During our married life together, we endured his three hospitalizations for kidney failure,
with the loss of six pints of blood each time and experienced several miraculous healings; as well as a ‘Melagro Bean Field’ like war with a Singapore global conglomerate, that wanted to develop 200 beachfront acre lots on the pristine shores of Molokai for millionaires, that would change the traditional lifestyle of subsistence living on this 7,300 native populated last Hawaiian island.
My husband died in his bed at home on a day of his choosing with me by his side. We celebrated the life of this remarkable Hawaiian for five hours. He was the last of a kind—an extraordinary artist and activist with over 300 in attendance for a luau. The canoe carvers from New Zealand (having carved him playing his pahu on their canoe) dedicated their canoe that year to him at the Maui Canoe Festival and traveled across the channel to attend his services at our home.

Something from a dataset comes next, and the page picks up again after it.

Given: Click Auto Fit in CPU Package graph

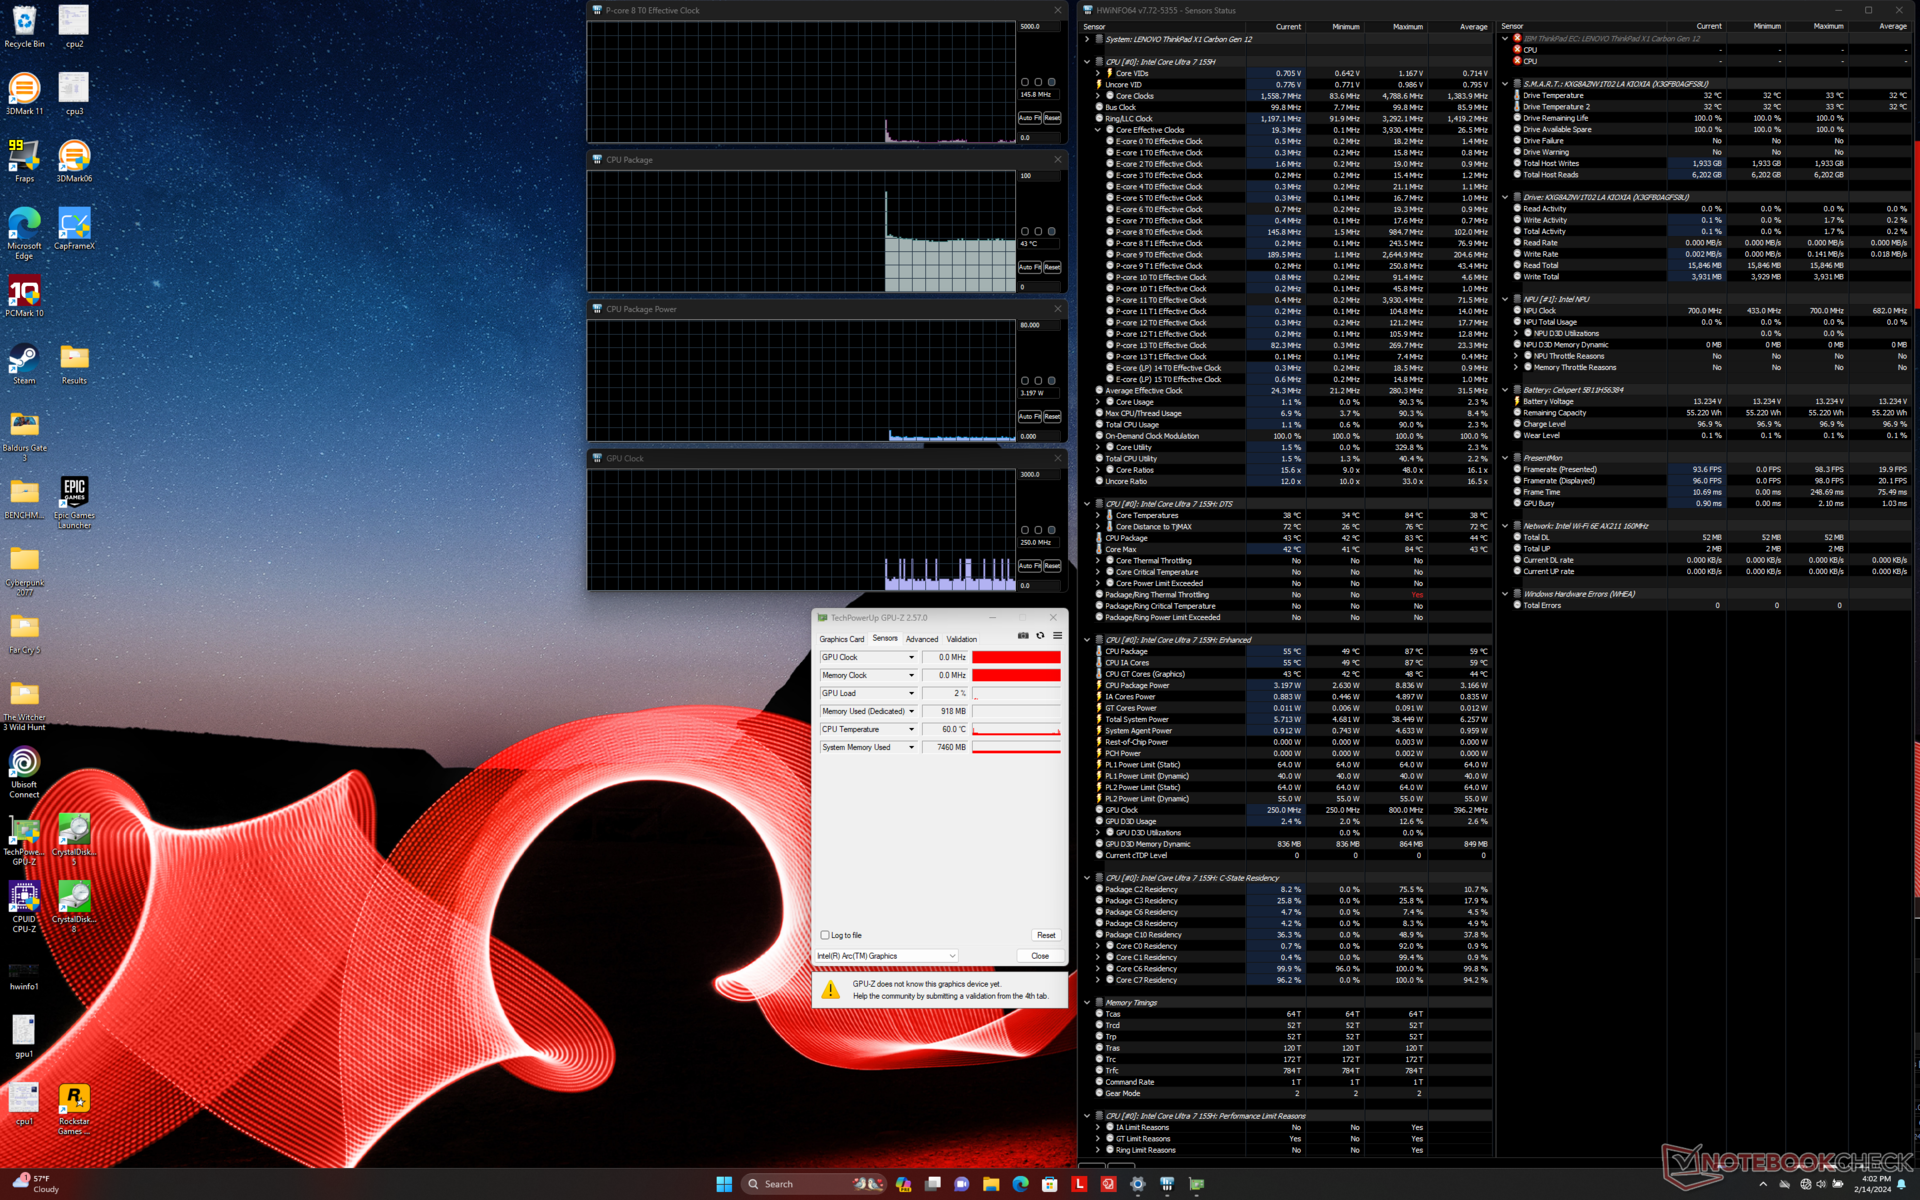Looking at the screenshot, I should click(1029, 267).
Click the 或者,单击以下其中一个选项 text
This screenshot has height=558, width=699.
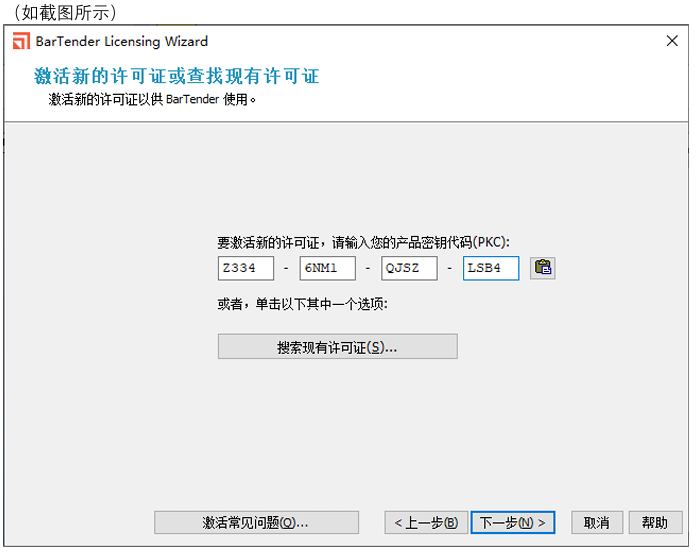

The Kahuna and I were from two different cultures and searched out ways to blend them through our mutual respect and love for one another like in the movie “The King and I”. We wove a rich fabric of diverse colors together in our marriage teaching others that race is not important when there is love and understanding between people. I had to come face to face with harassment, racism, shunning, and blindness as I struggled, without him as my protector, to stay on the homestead, that I had built for him.
Although I will eventually need to move from our home as I have no Hawaiian blood, the five acres on which Soul of the World is located, is of paramount importance to me, because of the Hawaiian cultural sacredness on that land. After a fire of 8,000 acres burned through the Island and his lot, the golden pyramid was unscathed with not so much as a smudge on it. The Trustees of the Hawaiian Lands maybe willing to take an unprecedented position to save the Soul of the World and the Sacredness of the surrounding land, by pulling back the lease into Inventory and never leasing it out again.